Torture can be inflicted only by the superior. The divine idea of a superior, is one who requires duty, and protects, helps, delivers: our relation to the animals is that of their superiors in the family, who require labour, it may be, but are just, helpful, protective. Can they know anything of the Father who neither love nor rule their inferiors, but use them as a child his insensate toys, pulling them to pieces to know what is inside them? Such men, so-called of science—let them have the dignity to the fullness of its worth—lust to know as if a man’s life lay in knowing, as if it were a vile thing to be ignorant—so vile that, for the sake of his secret hoard of facts, they do right in breaking with torture into the house of the innocent! Surely they shall not thus find the way of understanding! Surely there is a maniac thirst for knowledge, as a maniac thirst for wine or for blood! He who loves knowledge the most genuinely, will with the most patience wait for it until it can be had righteously.
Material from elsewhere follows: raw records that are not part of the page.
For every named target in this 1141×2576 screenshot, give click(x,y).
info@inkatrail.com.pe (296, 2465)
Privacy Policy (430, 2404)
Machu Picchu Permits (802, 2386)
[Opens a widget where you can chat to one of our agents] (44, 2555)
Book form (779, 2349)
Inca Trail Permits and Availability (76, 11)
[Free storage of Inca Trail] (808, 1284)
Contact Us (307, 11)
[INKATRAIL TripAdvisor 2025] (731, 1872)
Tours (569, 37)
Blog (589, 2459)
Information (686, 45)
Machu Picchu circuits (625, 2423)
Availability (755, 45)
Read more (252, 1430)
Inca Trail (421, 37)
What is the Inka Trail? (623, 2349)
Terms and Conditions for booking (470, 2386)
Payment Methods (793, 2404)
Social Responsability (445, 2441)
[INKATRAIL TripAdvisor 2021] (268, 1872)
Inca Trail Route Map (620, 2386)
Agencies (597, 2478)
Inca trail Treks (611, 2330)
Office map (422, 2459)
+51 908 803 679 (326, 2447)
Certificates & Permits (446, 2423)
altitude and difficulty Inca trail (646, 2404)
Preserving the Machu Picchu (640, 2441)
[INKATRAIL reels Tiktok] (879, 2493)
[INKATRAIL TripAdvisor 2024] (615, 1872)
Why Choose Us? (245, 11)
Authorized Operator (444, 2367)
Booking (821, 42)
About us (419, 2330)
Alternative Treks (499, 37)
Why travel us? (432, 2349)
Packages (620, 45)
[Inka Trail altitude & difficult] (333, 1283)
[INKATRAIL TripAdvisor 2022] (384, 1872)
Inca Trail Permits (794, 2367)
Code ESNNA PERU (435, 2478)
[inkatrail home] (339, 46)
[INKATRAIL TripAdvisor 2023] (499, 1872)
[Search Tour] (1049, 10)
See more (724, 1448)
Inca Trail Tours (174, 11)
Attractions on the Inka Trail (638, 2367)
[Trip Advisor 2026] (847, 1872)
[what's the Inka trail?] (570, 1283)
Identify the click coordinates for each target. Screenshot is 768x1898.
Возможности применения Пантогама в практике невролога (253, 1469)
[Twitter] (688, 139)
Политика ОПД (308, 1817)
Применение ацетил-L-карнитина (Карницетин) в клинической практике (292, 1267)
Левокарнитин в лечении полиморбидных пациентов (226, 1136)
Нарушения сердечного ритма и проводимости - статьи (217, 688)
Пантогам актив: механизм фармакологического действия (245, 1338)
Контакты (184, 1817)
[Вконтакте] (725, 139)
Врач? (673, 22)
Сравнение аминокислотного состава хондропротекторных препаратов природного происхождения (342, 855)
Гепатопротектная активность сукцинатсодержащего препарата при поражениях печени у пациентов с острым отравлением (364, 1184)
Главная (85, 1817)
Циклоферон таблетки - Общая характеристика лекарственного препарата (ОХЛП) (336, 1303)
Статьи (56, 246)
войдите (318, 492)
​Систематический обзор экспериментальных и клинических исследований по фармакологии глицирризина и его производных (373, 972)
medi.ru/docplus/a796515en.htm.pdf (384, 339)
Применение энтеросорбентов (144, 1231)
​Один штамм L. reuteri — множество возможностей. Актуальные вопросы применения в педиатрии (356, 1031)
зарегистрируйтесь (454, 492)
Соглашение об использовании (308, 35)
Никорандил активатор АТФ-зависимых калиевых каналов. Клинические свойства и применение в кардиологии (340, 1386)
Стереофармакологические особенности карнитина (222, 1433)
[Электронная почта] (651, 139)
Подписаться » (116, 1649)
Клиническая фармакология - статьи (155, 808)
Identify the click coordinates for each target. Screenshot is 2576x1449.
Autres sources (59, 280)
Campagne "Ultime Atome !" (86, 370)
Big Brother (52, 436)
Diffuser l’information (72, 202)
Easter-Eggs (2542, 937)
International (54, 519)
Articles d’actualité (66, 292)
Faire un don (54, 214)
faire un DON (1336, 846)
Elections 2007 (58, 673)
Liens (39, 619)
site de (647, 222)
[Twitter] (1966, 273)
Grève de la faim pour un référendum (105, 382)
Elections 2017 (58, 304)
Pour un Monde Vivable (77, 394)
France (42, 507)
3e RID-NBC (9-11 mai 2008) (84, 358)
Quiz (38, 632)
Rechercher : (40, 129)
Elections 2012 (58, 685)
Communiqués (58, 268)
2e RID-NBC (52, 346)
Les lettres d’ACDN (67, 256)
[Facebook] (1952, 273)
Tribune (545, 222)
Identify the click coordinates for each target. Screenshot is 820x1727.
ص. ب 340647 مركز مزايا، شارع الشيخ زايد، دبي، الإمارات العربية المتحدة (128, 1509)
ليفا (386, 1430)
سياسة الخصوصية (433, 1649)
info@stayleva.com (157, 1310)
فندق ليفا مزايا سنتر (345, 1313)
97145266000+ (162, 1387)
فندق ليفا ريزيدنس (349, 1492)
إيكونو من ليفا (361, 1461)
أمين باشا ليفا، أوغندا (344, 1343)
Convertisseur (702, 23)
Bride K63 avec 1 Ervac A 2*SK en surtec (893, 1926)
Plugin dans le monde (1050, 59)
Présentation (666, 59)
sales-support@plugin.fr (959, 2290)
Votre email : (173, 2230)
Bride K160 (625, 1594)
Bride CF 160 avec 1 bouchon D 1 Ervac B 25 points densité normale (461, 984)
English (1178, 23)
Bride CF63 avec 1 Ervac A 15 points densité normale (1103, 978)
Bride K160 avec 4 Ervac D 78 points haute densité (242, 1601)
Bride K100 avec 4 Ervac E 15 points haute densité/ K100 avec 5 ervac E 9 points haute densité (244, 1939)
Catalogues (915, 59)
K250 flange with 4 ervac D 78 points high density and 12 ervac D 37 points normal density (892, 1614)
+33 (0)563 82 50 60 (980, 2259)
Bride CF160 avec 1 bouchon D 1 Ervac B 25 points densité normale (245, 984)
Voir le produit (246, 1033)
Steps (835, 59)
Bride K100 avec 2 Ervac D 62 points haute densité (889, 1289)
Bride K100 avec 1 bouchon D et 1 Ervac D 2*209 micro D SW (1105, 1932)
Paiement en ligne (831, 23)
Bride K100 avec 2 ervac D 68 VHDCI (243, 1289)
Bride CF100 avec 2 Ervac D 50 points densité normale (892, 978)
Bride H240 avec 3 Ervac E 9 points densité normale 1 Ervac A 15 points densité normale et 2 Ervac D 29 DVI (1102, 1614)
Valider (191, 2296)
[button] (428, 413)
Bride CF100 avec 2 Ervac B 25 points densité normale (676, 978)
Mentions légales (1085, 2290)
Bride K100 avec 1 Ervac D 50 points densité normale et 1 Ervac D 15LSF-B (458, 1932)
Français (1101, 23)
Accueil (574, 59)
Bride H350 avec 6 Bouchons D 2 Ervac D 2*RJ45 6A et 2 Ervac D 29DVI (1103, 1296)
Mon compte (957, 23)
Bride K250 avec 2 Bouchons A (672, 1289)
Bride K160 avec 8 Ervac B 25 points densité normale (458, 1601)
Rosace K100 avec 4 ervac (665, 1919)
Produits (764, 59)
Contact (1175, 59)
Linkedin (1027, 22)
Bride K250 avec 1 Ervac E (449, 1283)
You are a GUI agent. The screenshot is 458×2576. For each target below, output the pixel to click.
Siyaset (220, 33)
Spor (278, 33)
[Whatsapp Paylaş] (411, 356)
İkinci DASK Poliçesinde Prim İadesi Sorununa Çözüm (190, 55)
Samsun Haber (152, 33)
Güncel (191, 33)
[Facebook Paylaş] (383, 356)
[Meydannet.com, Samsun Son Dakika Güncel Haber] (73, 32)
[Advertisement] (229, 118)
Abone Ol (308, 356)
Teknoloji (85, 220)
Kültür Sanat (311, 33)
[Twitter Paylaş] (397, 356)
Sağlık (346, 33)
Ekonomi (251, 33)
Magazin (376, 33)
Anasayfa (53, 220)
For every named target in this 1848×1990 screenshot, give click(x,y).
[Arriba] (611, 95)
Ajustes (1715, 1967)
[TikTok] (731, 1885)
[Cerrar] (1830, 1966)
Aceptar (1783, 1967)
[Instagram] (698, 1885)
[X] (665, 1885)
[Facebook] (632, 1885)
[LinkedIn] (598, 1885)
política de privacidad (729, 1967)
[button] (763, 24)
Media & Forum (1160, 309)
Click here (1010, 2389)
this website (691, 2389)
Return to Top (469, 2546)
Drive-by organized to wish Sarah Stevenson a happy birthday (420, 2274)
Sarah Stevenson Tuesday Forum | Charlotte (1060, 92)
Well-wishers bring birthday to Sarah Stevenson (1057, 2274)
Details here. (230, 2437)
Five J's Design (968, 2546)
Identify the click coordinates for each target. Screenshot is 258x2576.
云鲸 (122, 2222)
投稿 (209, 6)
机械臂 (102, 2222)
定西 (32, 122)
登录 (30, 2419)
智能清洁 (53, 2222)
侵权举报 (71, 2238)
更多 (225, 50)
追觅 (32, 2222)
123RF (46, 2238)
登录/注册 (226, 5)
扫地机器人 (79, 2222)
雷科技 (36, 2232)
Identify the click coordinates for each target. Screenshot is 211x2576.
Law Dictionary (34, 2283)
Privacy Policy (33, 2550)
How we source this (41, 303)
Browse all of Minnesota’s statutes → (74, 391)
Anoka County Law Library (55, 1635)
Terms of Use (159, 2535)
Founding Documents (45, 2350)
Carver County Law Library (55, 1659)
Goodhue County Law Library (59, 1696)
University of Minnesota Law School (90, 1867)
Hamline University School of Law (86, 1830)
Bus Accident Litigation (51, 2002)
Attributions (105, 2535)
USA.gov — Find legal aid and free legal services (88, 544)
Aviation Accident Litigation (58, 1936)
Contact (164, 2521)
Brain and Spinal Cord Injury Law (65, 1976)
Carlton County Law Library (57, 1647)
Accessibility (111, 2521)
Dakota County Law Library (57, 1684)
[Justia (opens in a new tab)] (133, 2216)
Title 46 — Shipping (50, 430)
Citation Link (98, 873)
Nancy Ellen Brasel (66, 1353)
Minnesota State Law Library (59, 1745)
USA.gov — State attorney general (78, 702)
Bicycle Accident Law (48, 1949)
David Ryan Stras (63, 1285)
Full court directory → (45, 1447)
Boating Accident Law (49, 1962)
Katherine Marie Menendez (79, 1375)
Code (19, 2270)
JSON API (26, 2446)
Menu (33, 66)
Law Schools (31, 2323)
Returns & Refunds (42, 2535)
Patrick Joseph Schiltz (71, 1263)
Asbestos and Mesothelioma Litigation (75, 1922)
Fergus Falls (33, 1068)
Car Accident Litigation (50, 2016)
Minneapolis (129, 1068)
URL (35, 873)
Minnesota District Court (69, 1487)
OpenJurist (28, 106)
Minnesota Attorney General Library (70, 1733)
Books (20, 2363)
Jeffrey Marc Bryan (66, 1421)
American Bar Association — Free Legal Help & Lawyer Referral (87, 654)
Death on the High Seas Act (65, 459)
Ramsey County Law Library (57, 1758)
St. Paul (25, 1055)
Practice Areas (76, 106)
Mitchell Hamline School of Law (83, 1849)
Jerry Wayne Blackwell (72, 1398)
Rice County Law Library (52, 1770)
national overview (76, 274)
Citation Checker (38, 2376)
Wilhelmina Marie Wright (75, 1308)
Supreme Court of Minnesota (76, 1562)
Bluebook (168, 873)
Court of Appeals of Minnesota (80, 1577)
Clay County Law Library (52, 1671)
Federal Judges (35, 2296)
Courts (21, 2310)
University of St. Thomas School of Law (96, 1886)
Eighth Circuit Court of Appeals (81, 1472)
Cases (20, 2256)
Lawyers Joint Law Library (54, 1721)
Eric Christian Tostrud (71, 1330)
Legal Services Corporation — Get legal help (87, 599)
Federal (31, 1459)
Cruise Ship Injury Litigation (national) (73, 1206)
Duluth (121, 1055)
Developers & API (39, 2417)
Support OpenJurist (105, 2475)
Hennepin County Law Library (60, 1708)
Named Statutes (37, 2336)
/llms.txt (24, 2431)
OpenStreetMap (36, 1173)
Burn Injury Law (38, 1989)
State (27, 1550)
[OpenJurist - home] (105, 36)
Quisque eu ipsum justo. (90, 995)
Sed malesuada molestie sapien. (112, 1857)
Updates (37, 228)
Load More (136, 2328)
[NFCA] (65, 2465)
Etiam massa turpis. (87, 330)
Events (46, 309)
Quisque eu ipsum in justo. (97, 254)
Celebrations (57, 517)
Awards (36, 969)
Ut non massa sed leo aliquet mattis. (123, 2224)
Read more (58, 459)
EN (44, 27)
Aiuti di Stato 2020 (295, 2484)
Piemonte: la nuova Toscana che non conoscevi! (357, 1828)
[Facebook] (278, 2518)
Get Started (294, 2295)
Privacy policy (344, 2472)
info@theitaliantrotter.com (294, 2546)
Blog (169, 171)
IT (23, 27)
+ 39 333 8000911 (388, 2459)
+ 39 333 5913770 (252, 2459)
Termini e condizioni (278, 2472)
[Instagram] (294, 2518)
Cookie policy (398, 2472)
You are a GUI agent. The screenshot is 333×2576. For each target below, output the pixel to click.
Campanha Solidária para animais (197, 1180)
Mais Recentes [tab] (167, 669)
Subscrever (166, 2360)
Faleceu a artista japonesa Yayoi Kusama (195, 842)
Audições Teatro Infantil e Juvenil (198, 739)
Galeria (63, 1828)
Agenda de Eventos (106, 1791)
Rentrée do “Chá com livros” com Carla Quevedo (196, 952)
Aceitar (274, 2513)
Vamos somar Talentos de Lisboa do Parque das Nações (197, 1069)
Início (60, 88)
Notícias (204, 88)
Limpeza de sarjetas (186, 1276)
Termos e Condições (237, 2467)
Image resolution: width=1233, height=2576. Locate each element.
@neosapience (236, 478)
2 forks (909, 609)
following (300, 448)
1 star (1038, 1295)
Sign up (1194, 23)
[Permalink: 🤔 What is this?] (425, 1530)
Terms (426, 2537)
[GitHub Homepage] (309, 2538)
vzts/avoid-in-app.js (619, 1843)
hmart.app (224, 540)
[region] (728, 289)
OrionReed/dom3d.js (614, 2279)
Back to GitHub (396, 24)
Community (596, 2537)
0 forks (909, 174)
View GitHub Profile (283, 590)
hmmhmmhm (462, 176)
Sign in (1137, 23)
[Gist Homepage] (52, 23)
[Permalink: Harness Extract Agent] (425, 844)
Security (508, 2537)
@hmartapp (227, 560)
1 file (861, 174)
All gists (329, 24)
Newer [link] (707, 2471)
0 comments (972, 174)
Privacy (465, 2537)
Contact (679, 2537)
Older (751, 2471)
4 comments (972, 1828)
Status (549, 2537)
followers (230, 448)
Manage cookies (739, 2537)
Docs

Need I argue the injustice? Can a sentient creature come forth without rights, without claim to well-being, or to consideration from the other creatures whom they find, equally without action of their own, present in space? If one answer, ’For aught I know, it may be so,’—Where then are thy own rights? I ask. If another have none, thine must lie in thy superior power; and will there not one day come a stronger than thou? Mayst thou not one day be in Naboth’s place, with an Ahab getting up to go into thy vineyard to possess it? The rich man may come prowling after thy little ewe lamb, and what wilt thou have to say? He may be the stronger, and thou the weaker! That the rights of the animals are so much less than ours, does not surely argue them the less rights! They have little, and we have much; ought they therefore to have less and we more? Must we not rather be the more honourably anxious that they have their little to the full. Every gain of injustice is a loss to the world; for life consists neither in length of days nor in ease of body. Greed of life and wrong done to secure it, will never work anything but direst loss. As to knowledge, let justice guide thy search and thou wilt know the sooner. Do the will of God, and thou shalt know God, and he will open thine eyes to look into the very heart of knowledge. Force thy violent way, and gain knowledge, to miss truth. Thou mayest wound the heart of God, but thou canst not rend it asunder to find the Truth that sits there enthroned.
What man would he be who accepted the offer to be healed and kept alive by means which necessitated the torture of certain animals? Would he feel himself a gentleman—walking the earth with the sense that his life and conscious well-being were informed and upheld by the agonies of other lives?